Tens of thousands of people are holding another day of pro-democracy protests in Hong Kong, amid increasingly severe warnings by the Beijing authorities.
A march on Saturday was peaceful, but demonstrators and police have clashed frequently over the past 10 weeks.
The protests were sparked by an extradition bill, which has since been suspended by the Hong Kong government.
China, which has built up security forces in nearby Shenzhen, has likened the protests to terrorist activity.
The protest organisers, the Civil Rights Human Front, were denied authorisation for a march through the city, but police have allowed Sunday’s demonstration in Victoria Park.
The South China Morning Post newspaper tweeted a time lapse photo of the park filling up.
Large crowds also gathered in the nearby areas of Admiralty, Causeway Bay and Wan Chai. The Civil Rights Human Front has called for the protest to be peaceful.
The violence has intensified in the past few weeks, with police frequently firing tear gas and rubber bullets.
Last weekend activists occupied the airport, leading to hundreds of flights being cancelled. There were further clashes with police on Tuesday.
The turmoil has plunged one of Asia’s leading financial centres into crisis.

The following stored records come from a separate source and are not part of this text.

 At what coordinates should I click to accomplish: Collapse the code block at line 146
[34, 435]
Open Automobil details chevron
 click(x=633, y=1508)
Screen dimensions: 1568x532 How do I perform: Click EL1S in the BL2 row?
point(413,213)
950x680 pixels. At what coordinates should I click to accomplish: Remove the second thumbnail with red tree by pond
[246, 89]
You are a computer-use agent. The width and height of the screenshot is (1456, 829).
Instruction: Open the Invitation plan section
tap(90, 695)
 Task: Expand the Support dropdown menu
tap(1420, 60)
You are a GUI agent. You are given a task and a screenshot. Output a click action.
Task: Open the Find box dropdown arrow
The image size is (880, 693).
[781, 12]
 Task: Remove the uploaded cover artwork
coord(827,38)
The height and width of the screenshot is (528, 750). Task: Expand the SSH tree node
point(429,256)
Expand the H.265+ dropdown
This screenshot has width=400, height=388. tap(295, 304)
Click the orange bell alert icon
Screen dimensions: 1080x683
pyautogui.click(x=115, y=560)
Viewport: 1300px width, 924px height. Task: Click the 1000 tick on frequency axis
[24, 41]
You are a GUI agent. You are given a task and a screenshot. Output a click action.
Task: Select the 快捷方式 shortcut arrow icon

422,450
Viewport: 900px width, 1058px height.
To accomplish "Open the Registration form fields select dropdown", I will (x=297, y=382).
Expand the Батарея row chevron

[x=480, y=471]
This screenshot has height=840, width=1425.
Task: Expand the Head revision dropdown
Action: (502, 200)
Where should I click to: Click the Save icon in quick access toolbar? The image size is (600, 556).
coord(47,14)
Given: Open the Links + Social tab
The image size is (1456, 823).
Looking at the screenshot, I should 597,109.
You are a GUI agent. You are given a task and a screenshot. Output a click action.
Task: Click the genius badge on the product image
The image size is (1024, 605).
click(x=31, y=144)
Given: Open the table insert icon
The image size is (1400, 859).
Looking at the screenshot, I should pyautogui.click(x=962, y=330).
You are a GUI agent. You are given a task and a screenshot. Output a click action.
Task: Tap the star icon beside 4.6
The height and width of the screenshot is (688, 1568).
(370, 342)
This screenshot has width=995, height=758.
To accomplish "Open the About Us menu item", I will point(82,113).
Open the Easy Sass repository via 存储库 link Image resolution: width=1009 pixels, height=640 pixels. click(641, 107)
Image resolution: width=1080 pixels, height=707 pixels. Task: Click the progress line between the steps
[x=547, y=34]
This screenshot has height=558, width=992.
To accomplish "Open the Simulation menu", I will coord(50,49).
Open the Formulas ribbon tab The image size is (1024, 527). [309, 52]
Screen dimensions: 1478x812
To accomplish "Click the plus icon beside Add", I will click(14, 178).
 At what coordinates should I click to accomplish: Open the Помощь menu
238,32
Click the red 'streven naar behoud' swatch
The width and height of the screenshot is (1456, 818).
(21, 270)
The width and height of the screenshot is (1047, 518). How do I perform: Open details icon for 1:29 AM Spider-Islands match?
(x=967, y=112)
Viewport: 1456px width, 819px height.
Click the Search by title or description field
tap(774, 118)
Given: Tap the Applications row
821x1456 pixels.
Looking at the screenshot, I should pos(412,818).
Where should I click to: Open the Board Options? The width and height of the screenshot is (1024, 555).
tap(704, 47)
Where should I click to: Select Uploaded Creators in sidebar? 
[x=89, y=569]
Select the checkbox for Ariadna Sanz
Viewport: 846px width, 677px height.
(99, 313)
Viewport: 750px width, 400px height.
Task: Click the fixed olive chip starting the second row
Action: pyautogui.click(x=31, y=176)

Many businesses remained closed on Sunday, amid fears of further violence.
The Chinese government hardened its rhetoric following the latest unrest, condemning it as “behaviour that is close to terrorism”.
It was the second time in a week that Chinese officials have publicly likened the protests to terrorist activity.
Some observers believe that the repeated use of such language suggests that China is losing patience with the protesters and signals that an intervention by Beijing is increasingly likely.